[EXCERPT PROVIDED]

3) Put it in a Wine folder. If you don't have a wine folder, create a folder on your desktop called Wine and then run this command in a terminal :
ln -s ~/.wine/dosdevices/z: ~/Desktop/Wine
Put the Steam installer in that folder, open the folder and run the installer. It should work fine. If double-clicking it doesn't work you, right click on the file and go to "Open with Other Application". Click on "Use a custom command" and in the box that appears type msiexec. Then press Open.
4) Follow the Steam installation instructions. Usually this means you have to click Next a bunch of times.

There, you should now have Steam installed. Keep in mind that not all games work in Wine. You'll have to try different ones (that's what I'm going to do) and see what works and what doesn't, I'll try to post on here if I have to jump through a few hoops to get certain games working properly.

Apr 14, 2009

Accents in Vim

I've been working with localization for work lately, and I've had to put a lot of accents in for French. This is not a huge deal since I have this thing on my desktop PC (forgot what it is called) that lets you put RSuper+accent+key to type an accent (RSuper being the right Windows key) - so RSuper+'+e gives you é.

However on my laptop I don't have this set up and having forgotten what it is called, I can't look it up. Never fear though, Vim has a shortcut key for accents. While in insert mode (or in any mode where you can type a character to be outputted, like after pressing 'r') hit Ctrl+k, the letter to accent and then the accent. So to type a é you hit Ctrl+k, then e, then '. Nice and easy! However for some reason they don't do others as easily, è is e then !, and some others are weird like that too. Oh well.

Apr 13, 2009

Hungarian Notation in Ruby?

Way back when I was first learning to program, I was quickly introduced to the Win32 C API, which uses a lot of Hungarian notation on the variable names. This got really annoying really quickly, especially back then when there was a difference between a "long pointer" and a "short pointer", you'd get stuff like "g_lpasz_..." which means "long pointer to an array of zero-terminated strings, which happens to be a global variable". It can get nastier.

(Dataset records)

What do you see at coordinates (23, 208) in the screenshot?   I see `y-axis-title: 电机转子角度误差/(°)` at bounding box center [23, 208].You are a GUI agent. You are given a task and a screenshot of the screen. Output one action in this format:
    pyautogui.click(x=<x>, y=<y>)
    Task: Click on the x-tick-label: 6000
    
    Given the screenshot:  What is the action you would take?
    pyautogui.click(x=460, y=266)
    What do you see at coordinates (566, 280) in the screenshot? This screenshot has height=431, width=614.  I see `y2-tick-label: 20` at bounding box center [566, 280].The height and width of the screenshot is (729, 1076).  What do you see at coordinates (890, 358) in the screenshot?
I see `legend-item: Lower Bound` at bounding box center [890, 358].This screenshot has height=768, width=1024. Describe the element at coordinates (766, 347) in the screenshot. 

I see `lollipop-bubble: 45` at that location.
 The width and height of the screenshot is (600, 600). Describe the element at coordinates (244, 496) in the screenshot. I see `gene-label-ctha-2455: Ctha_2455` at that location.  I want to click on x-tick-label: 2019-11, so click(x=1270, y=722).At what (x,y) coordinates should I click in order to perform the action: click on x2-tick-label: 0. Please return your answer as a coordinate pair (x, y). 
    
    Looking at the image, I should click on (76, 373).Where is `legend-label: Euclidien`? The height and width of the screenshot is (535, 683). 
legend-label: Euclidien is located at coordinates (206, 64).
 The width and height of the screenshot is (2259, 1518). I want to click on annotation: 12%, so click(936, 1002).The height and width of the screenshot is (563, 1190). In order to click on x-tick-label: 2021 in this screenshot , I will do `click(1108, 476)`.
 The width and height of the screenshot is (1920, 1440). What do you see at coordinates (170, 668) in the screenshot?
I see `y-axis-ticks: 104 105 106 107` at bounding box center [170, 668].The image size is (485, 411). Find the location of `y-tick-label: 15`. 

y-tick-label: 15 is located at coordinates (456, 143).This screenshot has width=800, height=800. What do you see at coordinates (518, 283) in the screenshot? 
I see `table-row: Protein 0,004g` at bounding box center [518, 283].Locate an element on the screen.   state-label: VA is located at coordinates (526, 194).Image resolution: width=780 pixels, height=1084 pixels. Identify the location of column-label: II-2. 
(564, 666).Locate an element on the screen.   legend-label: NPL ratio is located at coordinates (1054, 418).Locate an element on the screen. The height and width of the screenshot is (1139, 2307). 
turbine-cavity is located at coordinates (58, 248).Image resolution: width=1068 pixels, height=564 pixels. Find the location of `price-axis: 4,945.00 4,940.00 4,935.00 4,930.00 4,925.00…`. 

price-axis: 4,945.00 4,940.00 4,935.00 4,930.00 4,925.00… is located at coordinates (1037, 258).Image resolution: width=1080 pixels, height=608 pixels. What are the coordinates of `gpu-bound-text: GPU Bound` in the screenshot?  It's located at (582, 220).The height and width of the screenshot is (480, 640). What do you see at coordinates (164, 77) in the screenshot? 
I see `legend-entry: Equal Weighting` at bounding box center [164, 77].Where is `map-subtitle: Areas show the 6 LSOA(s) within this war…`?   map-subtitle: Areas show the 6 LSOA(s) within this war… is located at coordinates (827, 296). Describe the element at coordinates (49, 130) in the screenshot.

[REQUIRED WORK]
Continue the blog excerpt on Wine, Vim accents and Hungarian notation from its last sentence.

[RESPONSE AREA]
Eventually I dropped this, because in C/C++ you explicitly declare the type of a variable anyway, and the IDE that I used at the time (Visual Studio) would display the type anyway. It was both redundant and slightly verbose, so it didn't really come as a surprise that when I came to Java in university and saw that it did not use this notation that maybe it was worth ditching (it's one of the few things that Java ditched from C++ that I actually agreed with). So now I don't use it when I'm programming C++.

Most of the time these days, I'm not programming in C++. While I still like the language - probably because I haven't found a language that does what it does well better, namely execution speed with OOP/generics - most of the projects I seem to do are better suited to Ruby - there are probably better languages to use for some of the things I do (OORegress would probably be better off in Scala since it does number crunching) but whatever.

As my apps and web apps get more complex however, I'm thinking some sort of very basic type system would be in order. Since in Ruby you can never be really certain what type a variable is (I've been bitten in the ass in Rails by Hash vs. HashWithIndifferentAccess), having some sort of hint to other programmers what type the variable should be would be quite helpful. Just a thought.

Like most things, it is best to use it sparingly. If your Hungarian notation portion has more than say 5 characters in it, it's getting a little long. Plus since in Ruby a parameter may have more than one expected type - in Rails, ActiveRecord::Base#find can take an integer or a symbol for the first parameter - and lists can be heterogeneous there are situations where the system may not be comprehensive enough for what you need. However for 90% of the times, I think it would be an improvement.